Além do compositor e do já mencionado Steven Spielberg, esta geração renascentista conta com o cineasta George Lucas, diretor e criador do universo de Guerra nas Estrelas (Star Wars, 1977). Junto com Lucas, John Williams popularizou novamente a trilha sonora épica e tornou a trilha sonora instrumental do filme protagonizado por Mark Hamill, Carrie Fisher e Harrison Ford a mais vendida de todos os tempos. O trabalho garantiu outro Oscar ao compositor, além de mais cinco indicações ao longo da saga de filmes. Quando, então, John Williams, Steven Spielberg e George Lucas uniram-se, o mínimo que os fãs esperavam era uma obra-prima, e eles não desapontaram. Dirigido por Spielberg, co-escrito por George Lucas e com a trilha sonora de John, Indiana Jones e os Caçadores da Arca Perdida (Raiders of the Lost Ark, 1981) se tornou um clássico e rendeu quatro sequências até 2023.
O sucesso das trilhas sonoras do compositor não é por acaso, como explica o professor Eduardo: “Elas são marcantes porque o John Williams trabalha com leitmotif, ou seja, com motivos condutores, temas para cada personagem. Então são músicas que voltam sempre com aquele personagem, marcam a presença dele na tela”. E complementa: “Ele tem esse talento de fazer melodias que chamam a nossa atenção, de colocar instrumentos para tocar que fazem aquilo soar muito bem, de fazer arranjos com orquestra, mas que num certo sentido soam de forma simples e se ligam em você e ajudam a valorizar o filme, atuando como personagens a mais dentro da obra.”
Fugindo das colaborações com Spielberg e Lucas, John Williams ainda criou outras trilhas clássicas como para os filmes Superman (1978), Esqueceram de Mim (Home Alone, 1990), JFK (1991) e a série de filmes Harry Potter (2001). Sem contar suas composições fora das telas de cinema, como a Olympic Fanfare and Theme das Olimpíadas de Los Angeles em 1984, conduzida por Williams na Cerimônia de Abertura dos Jogos Olímpicos.
Em 2022, John Williams havia afirmado que Indiana Jones e o Chamado do Destino (Indiana Jones and the Dial of Destiny, 2023) poderia ser seu último projeto como compositor de trilhas, mas parece ter voltado atrás. Em janeiro de 2023, ao lado de seu amigo e colaborador de longa data, Steven Spielberg, em uma celebração do Sindicato de Roteiristas dos Estados Unidos (Writers Guild of America), Williams afirmou: “Não se pode se aposentar da música. É como respirar. É sua vida. É minha vida. Um dia sem música é um erro.”

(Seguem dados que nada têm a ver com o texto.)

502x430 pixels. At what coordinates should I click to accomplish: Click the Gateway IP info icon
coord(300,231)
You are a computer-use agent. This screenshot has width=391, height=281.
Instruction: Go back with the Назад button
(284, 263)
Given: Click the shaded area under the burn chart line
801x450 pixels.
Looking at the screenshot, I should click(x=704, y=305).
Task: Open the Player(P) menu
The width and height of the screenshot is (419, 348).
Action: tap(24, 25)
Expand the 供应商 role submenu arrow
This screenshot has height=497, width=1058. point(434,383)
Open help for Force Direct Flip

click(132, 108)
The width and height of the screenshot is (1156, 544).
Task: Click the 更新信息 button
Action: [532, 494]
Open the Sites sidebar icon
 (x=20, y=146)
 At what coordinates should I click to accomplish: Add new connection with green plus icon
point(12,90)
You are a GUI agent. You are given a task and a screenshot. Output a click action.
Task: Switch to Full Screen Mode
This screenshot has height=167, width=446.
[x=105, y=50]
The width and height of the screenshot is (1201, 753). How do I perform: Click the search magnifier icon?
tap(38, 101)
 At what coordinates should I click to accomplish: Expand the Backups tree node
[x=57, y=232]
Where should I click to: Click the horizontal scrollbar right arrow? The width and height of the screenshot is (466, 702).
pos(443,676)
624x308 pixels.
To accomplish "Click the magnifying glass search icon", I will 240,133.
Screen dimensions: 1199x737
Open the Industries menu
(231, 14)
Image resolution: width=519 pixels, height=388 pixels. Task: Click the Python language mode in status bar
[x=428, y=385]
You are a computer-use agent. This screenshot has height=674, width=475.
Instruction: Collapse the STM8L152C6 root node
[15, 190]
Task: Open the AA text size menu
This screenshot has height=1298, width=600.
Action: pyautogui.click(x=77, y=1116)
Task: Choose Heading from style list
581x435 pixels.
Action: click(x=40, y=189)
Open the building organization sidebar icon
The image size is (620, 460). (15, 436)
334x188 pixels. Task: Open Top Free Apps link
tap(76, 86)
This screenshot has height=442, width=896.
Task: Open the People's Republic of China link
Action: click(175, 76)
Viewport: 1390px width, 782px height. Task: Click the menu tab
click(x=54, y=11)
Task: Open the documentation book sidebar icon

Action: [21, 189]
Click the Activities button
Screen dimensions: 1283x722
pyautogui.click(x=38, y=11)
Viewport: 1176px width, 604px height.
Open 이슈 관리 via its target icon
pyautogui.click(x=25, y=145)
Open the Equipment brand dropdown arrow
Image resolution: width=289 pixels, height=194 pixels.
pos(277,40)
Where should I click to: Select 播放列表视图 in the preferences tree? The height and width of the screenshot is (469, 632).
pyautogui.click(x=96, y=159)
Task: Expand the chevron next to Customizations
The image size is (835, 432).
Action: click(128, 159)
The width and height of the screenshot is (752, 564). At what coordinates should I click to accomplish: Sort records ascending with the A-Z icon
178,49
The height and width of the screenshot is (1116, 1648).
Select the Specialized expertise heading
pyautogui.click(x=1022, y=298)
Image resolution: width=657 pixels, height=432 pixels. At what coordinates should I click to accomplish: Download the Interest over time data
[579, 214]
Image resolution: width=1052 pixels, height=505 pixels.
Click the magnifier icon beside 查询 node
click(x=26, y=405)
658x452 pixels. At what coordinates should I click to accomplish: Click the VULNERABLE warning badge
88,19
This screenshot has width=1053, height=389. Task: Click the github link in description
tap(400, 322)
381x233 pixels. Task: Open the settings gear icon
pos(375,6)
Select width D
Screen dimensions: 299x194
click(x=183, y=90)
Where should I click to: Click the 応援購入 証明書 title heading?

Aposentando-se ou não, uma coisa é certa: John Williams é um dos maiores compositores da história. Com suas trilhas sonoras para filmes, séries e olimpíadas cravadas na memória de quem cresceu ouvindo sua música, é difícil discordar de Steven Spielberg: “Sem John Williams, bicicletas não voam realmente, nem vassouras em partidas de Quadribol, nem homens de capa vermelha. Não há Força, dinossauros não andam na Terra. Nós não imaginamos, nós não choramos, nós não acreditamos.”